The main morphological features of Agraphorura elikonius sp. n. are similar to those of Agraphorura volinensis , Agraphorura subvolinensis sp. n. and Agraphorura asiaticus (Babenko, 2007), comb. n. (see Table 2). Thus, all four species are characterized by virtually identical dorsal chaetotaxy and similar numbers of pso on all terga, sterna and subcoxae. The presence of a complete set of B-setae and M-seta on all tibiotarsi is also shared by them. Agraphorura elikonius sp. n. has a different type of the labium (AC in Agraphorura elikonius sp. n. versus ABC in three other species) and differs from Agraphorura volinensis and Agraphorura subvolinensis in the mutual position of antennal pso (cf. Figs 40 and 45). There are also some variations of the number of distal setae on the tibiotarsi in these four species (7 setae in Agraphorura volinensis and Agraphorura asiaticus , 9 in Agraphorura elikonius and Agraphorura subvolinensis ). Agraphorura asiaticus is the only species in the group showing five papillae in AO (found in elikonius only in exceptional cases), and only Agraphorura subvolinensis is characterized by the presence of setae on all thoracic sterna (absent from Th.1 in all other species).

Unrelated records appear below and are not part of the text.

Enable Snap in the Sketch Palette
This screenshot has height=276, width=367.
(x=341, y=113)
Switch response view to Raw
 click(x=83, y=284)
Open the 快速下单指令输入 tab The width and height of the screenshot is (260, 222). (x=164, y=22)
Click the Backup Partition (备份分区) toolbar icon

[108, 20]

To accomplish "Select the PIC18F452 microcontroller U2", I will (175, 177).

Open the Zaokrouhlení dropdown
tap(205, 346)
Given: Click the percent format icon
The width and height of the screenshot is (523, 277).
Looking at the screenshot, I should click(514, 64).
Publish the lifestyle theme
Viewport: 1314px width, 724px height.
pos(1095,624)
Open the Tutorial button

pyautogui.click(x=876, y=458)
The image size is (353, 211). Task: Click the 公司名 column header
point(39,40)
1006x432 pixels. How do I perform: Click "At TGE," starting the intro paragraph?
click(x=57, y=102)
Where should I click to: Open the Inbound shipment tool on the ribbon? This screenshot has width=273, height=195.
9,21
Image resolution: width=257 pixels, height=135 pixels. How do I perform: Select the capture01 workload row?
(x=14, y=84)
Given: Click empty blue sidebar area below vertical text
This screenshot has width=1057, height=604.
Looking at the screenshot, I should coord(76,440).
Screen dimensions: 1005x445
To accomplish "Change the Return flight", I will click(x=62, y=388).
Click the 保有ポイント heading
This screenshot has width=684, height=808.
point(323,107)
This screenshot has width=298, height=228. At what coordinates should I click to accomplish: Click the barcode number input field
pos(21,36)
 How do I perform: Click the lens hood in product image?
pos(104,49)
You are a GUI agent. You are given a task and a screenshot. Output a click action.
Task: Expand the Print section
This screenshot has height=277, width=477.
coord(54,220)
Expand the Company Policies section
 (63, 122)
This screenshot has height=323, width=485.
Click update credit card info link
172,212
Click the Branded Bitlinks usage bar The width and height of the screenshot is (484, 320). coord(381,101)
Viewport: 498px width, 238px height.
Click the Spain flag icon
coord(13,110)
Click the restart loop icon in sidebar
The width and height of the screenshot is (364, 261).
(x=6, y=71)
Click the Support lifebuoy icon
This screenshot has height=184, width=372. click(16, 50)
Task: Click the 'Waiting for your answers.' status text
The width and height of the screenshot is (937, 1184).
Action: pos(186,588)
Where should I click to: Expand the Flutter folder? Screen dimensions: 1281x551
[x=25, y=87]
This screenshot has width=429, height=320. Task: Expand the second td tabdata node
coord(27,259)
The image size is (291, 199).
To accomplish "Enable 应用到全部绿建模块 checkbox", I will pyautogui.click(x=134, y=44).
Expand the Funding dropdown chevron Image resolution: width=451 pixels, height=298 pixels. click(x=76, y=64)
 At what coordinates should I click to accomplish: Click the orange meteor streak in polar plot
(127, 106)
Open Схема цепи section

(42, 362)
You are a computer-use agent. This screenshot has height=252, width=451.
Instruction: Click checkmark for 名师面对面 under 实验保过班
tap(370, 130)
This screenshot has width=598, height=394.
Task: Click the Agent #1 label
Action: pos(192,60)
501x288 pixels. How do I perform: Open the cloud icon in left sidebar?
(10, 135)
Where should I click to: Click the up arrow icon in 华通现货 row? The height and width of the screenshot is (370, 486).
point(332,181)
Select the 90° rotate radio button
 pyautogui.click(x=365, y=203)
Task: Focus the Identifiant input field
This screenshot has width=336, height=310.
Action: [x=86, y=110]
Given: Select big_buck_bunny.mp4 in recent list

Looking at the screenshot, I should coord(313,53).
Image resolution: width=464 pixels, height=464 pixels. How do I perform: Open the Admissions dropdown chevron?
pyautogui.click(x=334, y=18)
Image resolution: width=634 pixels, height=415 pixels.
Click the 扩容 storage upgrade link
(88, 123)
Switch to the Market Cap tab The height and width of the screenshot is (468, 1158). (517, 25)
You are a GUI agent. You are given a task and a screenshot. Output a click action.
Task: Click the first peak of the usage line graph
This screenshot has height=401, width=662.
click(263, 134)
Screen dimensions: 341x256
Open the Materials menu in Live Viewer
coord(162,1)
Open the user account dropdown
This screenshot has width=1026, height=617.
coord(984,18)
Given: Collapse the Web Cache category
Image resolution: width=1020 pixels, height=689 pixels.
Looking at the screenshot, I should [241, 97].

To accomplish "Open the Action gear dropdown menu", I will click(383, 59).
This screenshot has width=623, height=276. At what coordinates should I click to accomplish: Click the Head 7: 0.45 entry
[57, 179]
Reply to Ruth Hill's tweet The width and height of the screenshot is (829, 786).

It is more difficult to distinguish Allonychiurus elikonius sp. n. from three Korean and one Chinese species of the group, namely Allonychiurus mariangeae (Thibaud & Lee, 1994), Allonychiurus donjiensis (Lee & Kim, 1994), Allonychiurus jindoensis (Lee & Kim, 1994), and Allonychiurus foliatus (Rusek, 1967), because their descriptions are incomplete and probably not fully correct in certain details. The most complete description is that of Allonychiurus mariangeae . It is rather similar to Allonychiurus elikonius sp. n. in having an almost identical chaetotaxy, the same number of dorsal pso and tibiotarsal setae (see Table 2). The only difference of the sternal pso formula is the presence of true pseudocellus on Abd.1 in Allonychiurus mariangeae instead of an elongated parapseudocellus without clear cuticular ring in Allonychiurus elikonius sp. n. However, these organs are homologous and sometimes difficult to distinguish. The most characteristic feature of Allonychiurus mariangeae is the presence of MVO in mature males. Unfortunately, Allonychiurus elikonius sp. n. in the region under study is only represented by parthenogenetic populations: among more than 100 specimens checked, all were females. Formally, these species differ in size (0.75-0.83 mm in Allonychiurus elikonius sp. n. versus 0.5-0.65 mm in Allonychiurus mariangeae ), in the absence of ventral setae on Th.1 in elikonius, in the different number of setae on Ant.1 (9 in Allonychiurus elikonius versus 8 in Allonychiurus mariangeae ), by unguiculus length (equal to or slightly longer than unguis in Allonychiurus elikonius versus 0.75 of U3 in Allonychiurus mariangeae ), and by the absence of a0 on Abd.5 in Allonychiurus mariangeae , but all these characters are probably variable.

Three remaining species of the volinensis-group were described as having a lesser number of dorsal and ventral pso (see Table 2). Yet this probably needs verification. In any case, clear differences in the ecological preferences of compared species confirm the specificity of Allonychiurus elikonius sp. n. The monsoon subtropical climate of southern Korea (the habitats of Allonychiurus mariangeae , Allonychiurus donjiensis , and Allonychiurus jindoensis are sand beaches) and central China (vicinity of Shanghai, the only known locality of Allonychiurus foliatus ) has nothing to do with the extremely continental conditions of mountainous Yakutia (about 160 km from Oymyakon, one of the coldest places on Earth), where Allonychiurus elikonius sp. n. was found. Nevertheless, the probability that some of these nominate species can probe to be conspecific with Allonychiurus elikonius sp. n. cannot be completely ruled out until their adequate redescriptions.

Etymology.

The new species was named after its type-locality, Elikon River.

Distribution.

Still known only from the region of the type-locality, where it inhabits a number of different communities up to 1,500 m alt.